**Task prompt**
Count the lines in the listing below that contain the string "pixels". Reply with the number only.

**Supplied data**
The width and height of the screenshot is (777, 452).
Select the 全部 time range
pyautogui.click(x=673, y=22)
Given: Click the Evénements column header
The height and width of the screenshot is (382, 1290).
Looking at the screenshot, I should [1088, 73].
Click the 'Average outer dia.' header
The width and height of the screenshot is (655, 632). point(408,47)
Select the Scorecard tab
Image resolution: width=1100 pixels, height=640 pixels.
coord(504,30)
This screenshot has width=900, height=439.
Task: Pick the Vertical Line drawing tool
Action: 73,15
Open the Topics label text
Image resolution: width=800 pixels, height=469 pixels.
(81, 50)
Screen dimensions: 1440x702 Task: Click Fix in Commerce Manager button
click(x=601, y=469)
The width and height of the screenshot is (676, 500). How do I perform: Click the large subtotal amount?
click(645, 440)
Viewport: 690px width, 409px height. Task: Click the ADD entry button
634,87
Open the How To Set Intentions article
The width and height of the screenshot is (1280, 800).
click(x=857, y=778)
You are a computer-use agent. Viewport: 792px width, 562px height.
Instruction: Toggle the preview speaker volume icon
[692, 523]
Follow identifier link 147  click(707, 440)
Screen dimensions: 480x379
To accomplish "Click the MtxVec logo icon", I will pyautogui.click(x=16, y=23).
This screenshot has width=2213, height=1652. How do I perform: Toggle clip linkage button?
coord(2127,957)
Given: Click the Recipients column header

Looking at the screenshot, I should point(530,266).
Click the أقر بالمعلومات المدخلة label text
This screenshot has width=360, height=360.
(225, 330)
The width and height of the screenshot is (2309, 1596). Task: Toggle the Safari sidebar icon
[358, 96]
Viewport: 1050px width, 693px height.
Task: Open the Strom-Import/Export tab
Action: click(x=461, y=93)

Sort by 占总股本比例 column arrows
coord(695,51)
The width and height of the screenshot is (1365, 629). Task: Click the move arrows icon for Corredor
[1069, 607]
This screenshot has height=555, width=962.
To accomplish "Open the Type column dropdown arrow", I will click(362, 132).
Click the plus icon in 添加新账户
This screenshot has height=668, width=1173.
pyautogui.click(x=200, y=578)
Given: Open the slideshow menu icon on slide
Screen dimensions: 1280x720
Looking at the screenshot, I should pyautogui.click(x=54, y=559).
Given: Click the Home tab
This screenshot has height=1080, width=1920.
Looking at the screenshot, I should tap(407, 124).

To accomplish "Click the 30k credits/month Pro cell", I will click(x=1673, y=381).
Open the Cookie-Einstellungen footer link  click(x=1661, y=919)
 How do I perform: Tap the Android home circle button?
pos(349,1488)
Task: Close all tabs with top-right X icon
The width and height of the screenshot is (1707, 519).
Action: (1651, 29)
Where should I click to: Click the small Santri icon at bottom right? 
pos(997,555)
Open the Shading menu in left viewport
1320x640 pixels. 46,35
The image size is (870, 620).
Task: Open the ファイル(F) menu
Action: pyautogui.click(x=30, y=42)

**Task output**
3